Ночь прошла без смертей. Огненный прут, который дарил и огонь, и тепло, и свет, помогал охотнику идти по своим следам. Его дыхание было глубоким и ровным, его шаг — размеренным, песок лился под ногами мертвым соком земли, глаза Нита подмечали любые опасности. К счастью, самым страшным за эту ночь была стая летучих мышей, что решили прилететь на свет огненного прута — пронзительный свист, и оглушенная стая улетает прочь. Как учили ведуны, побеждай врага его врагом. Глаза филина ослепит свет, уши летучей мыши оглушит звук, нюх волка собьет со следа острый запах, против их ненависти к людям нет оружия иного, чем человеческая доблесть и готовность принести себя в жертву.

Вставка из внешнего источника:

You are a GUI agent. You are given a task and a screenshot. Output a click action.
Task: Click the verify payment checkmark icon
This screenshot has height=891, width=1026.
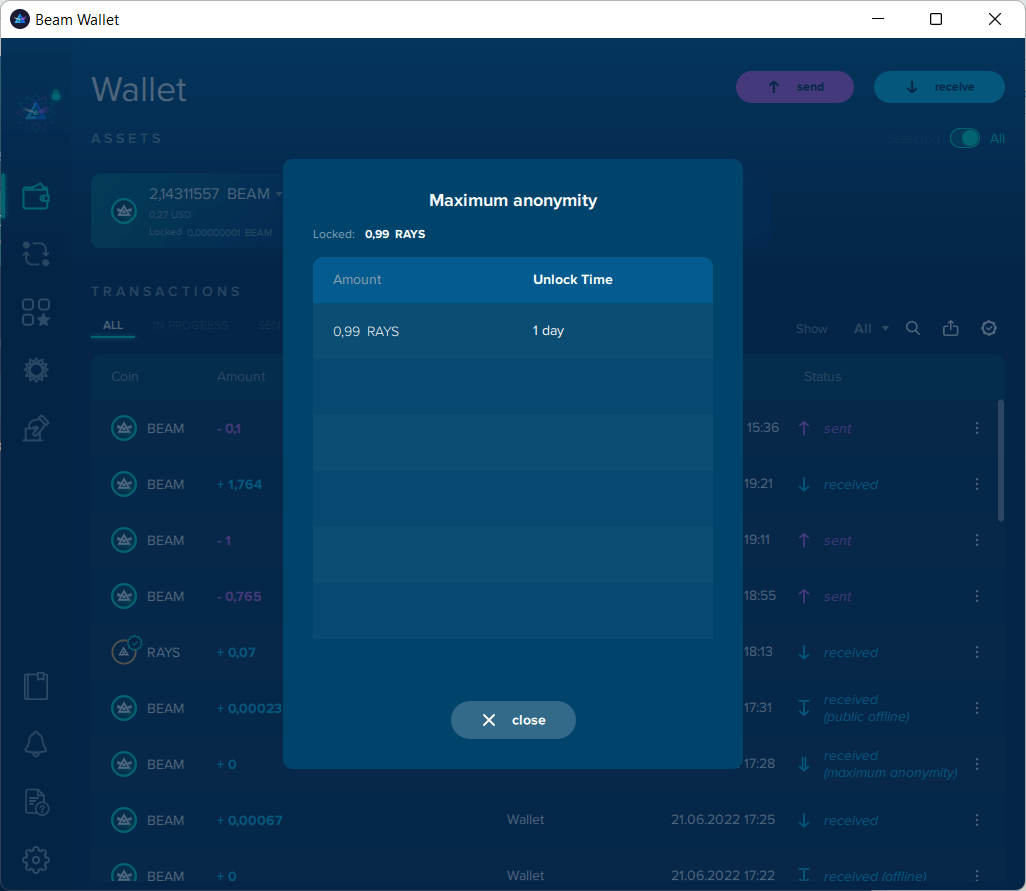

Другое дело Нубил. Охотнику иногда казалось, что чужак сам себе самый страшный враг — он спотыкался на ровной земле, он вздрагивал от любого звука, от него волнами шел запах страха, столь сладкий для любого хищника. Его дыхание с каждым часом становилось все тяжелей, как будто бы он вез не раненного друга, а гору светлого камня. Он был неподготовлен к жизни, что он впервые вышел за городские стены, потому что даже ребенок пяти лет знает про мир неизмеримо больше.

Но самое страшное было даже не в этом. В Нубиле не было тяги к жизни, страсти, того, что есть в любом звере и человеке, мужчине и женщине, младенце и старике. Того, что заставляет жить, стремление существовать, стремление продлить свой род. Такое иногда случается с женщинами, которые больше не могут иметь детей — их существование становится бессмысленным, потому что им больше недоступен дар Али-владыки. Но воин без страсти — мертвый воин. Охотник это понял далеко не сразу. Мелкие мазки сливались в единую картину: Нубил старался идти по следам Нита, когда ему приказывали — подчинялся и испытывал облегчение, когда тело одолела усталость — покорился, даже не попытавшись пересилить тягостное томление. Он пил, когда начинала мучить жажда, и глотал белые камни, когда покидали силы. Он задыхался, когда легким не хватало воздуха. Чужак даже не пытался пересилить себя. В каждом его шаге звучала обреченность, обреченность перед судьбой, перед той долей, что ивовой нитью расстелил перед ним Али-владыка. Раненный зверь с остервенением бросается на более сильного врага, мать грудью закрывает свое дитя, истребители и охотники ввязываются с ними в безнадежный бой, чтоб дать женщинам и детям время уйти — ни на один из этих поступков Нубил был не способен.

"Мертвый живой человек", — думал Нит. — "Дойти с ним до города будет сложнее, чем я думал". Но бросить его не мог — человек всегда должен помогать другому человеку. Это закон.

Когда облака стали совсем светлыми, им пришлось делать привал. Чужак слишком ослаб, он не мог переступить через собственную усталость, и стоило Ниту остановиться, как тут же повалился на сырой песок.

— Плисто!.. Акенмуэнимо… — слова были непонятны, но умоляющий тон не нуждался в переводе.

— Если я прикажу, ты будешь идти, — суровый взгляд охотника был чужаку лучшим ответом.

— Но… Но… Плис… — взгляд загнанного в капкан животного, которое уже покорилось, но еще надеется на чудо. Которого не произойдет.

Перед Нитом стоял нелегкий выбор — или заставить чужака двигаться дальше, загнав его, как волки загоняют раненного оленя, или дать ему отдохнуть, а значить проявить слабость, потерять время и подвергнуться опасности, днем в этих местах отдыхают только те, кто решил навсегда проститься с жизнью, или же… сделать чужаку зло. Которое, наверно, покажется ему великим благом. Сложный, неоднозначный выбор, но, как истинный Верный Пес, Нит умел быть жестоким.